RADARSUMEDANG.id, UJUNGJAYA – Sekolah Rakyat Terintegrasi (SRT) 1 Sumedang yang menjadi proyek percontohan nasional tidak hanya menerima siswa asal Kabupaten Sumedang, tetapi juga menampung puluhan pelajar dari Kota Tasikmalaya dan Kabupaten Garut.
Di tengah statusnya sebagai sekolah perintis, pembentukan karakter siswa langsung menjadi perhatian melalui edukasi pencegahan perundungan (bullying) pada kegiatan Masa Pengenalan Lingkungan Sekolah (MPLS), Jumat (17/7).
Pembekalan tersebut disampaikan Kasat Reskrim Polres Sumedang AKP Tanwin Nopiansah kepada ratusan peserta didik baru di Kampus SRT 1 Sumedang, Desa Keboncau, Kecamatan Ujungjaya.
Tanwin menegaskan, lingkungan belajar yang dihuni siswa dari berbagai daerah harus dibangun di atas sikap saling menghormati dan bebas dari tindakan perundungan.
“Anak yang mengalami perundungan sering kali menunjukkan gejala perubahan perilaku. Salah satunya adalah muncul rasa takut yang mendalam dan keengganan untuk melangkah kaki ke sekolah,” kata Tanwin.
Menurutnya, bullying bukan sekadar kenakalan remaja, melainkan tindakan yang dapat berdampak panjang terhadap kondisi psikologis, rasa percaya diri, hingga prestasi akademik korban.
Karena itu, ia mengajak semua siswa untuk saling menghargai dan berani melaporkan apabila menemukan tindakan perundungan di lingkungan sekolah.
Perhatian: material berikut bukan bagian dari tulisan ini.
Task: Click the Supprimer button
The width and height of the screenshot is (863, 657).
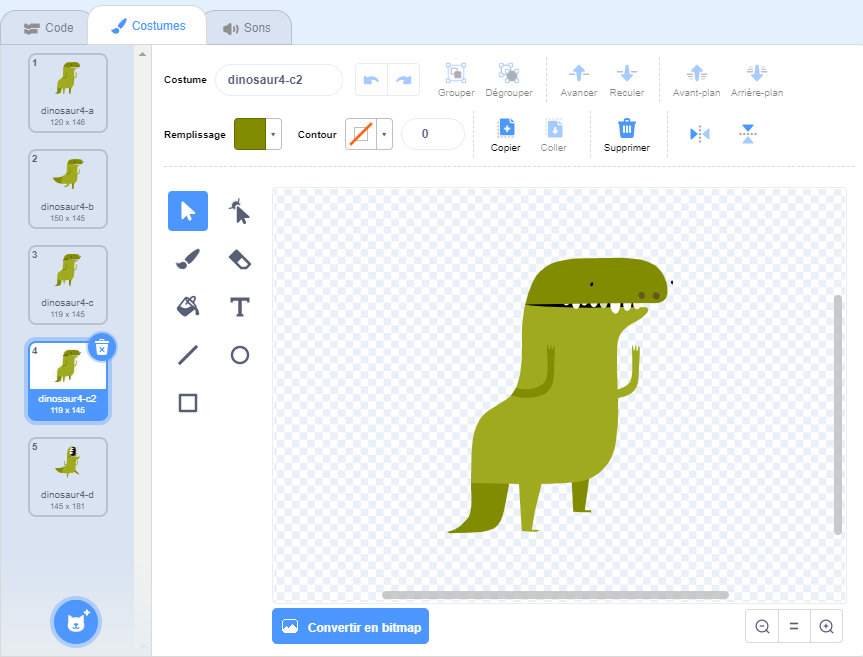Action: pos(626,134)
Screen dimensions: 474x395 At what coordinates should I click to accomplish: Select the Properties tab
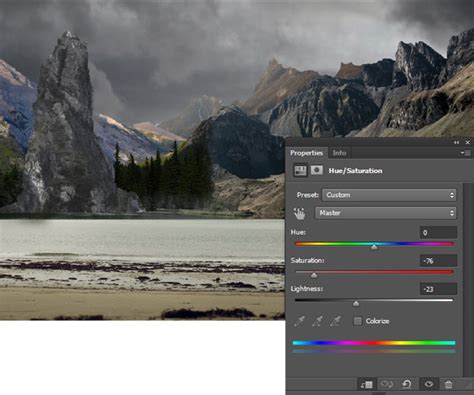click(306, 153)
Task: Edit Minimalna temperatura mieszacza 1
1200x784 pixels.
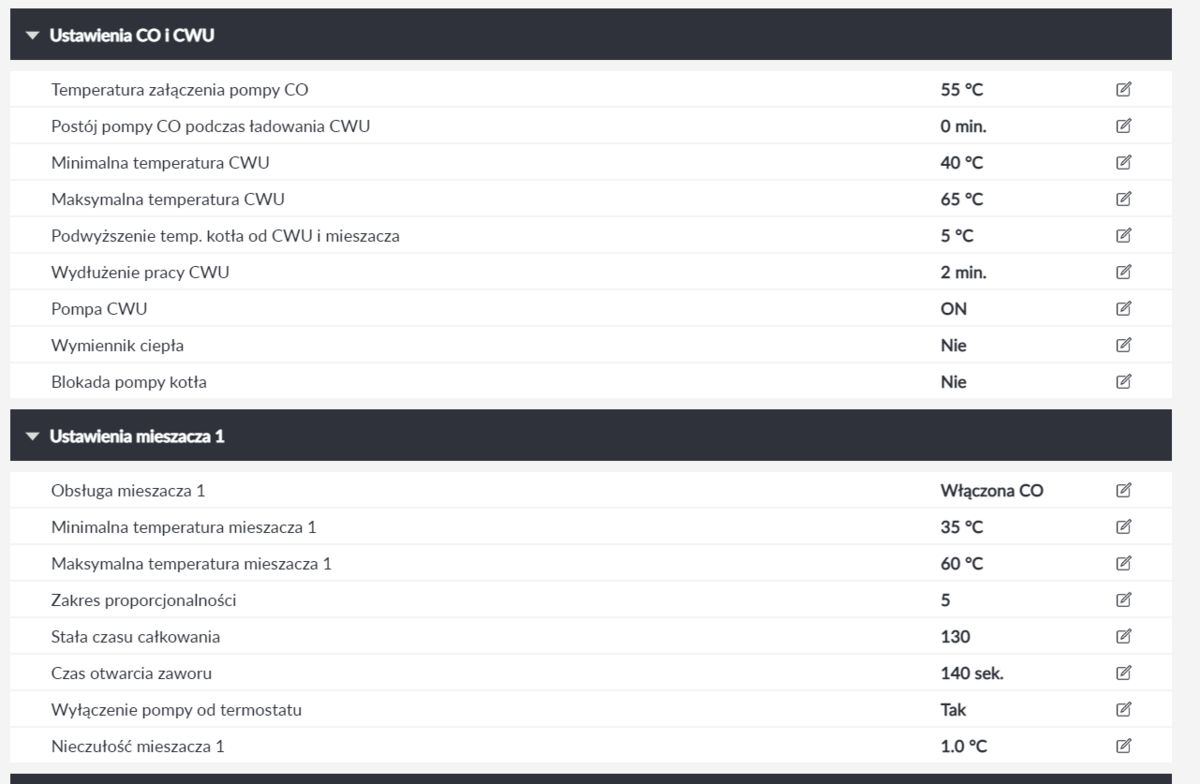Action: [1123, 527]
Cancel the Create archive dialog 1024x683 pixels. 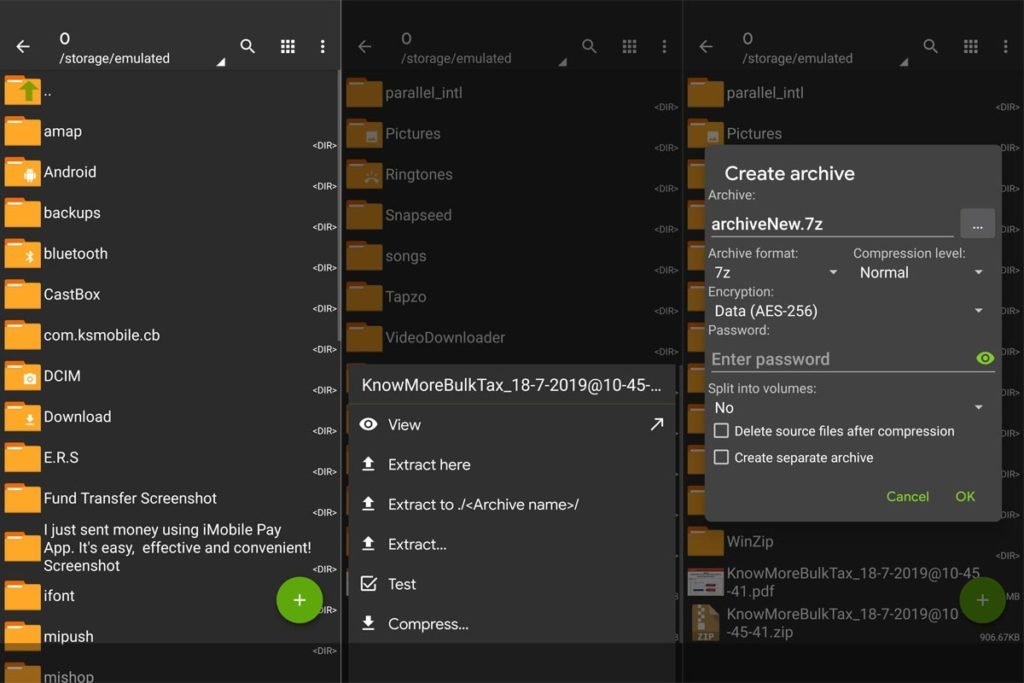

“Bullying menyimlan bahaya laten yang sangat serius, dan mampu merusak korbannya secara mental maupun akademis,” ujarnya.
Materi disampaikan secara interaktif dengan melibatkan siswa dalam sesi tanya jawab. Sejumlah peserta diminta maju ke depan untuk menyampaikan pandangan mereka mengenai dampak bullying, yang disambut antusias oleh siswa baru.
Selain menerima peserta didik dari Sumedang, SRT 1 Sumedang juga menjadi tempat belajar sementara bagi 60 siswa asal Kota Tasikmalaya dan 30 siswa asal Kabupaten Garut. Penempatan tersebut dilakukan karena pembangunan gedung Sekolah Rakyat di kedua daerah tersebut masih berlangsung.
Keberadaan siswa lintas daerah tersebut menjadikan pembentukan budaya sekolah yang aman, inklusif, dan bebas perundungan sebagai salah satu fokus utama sejak hari pertama pelaksanaan MPLS. (gun)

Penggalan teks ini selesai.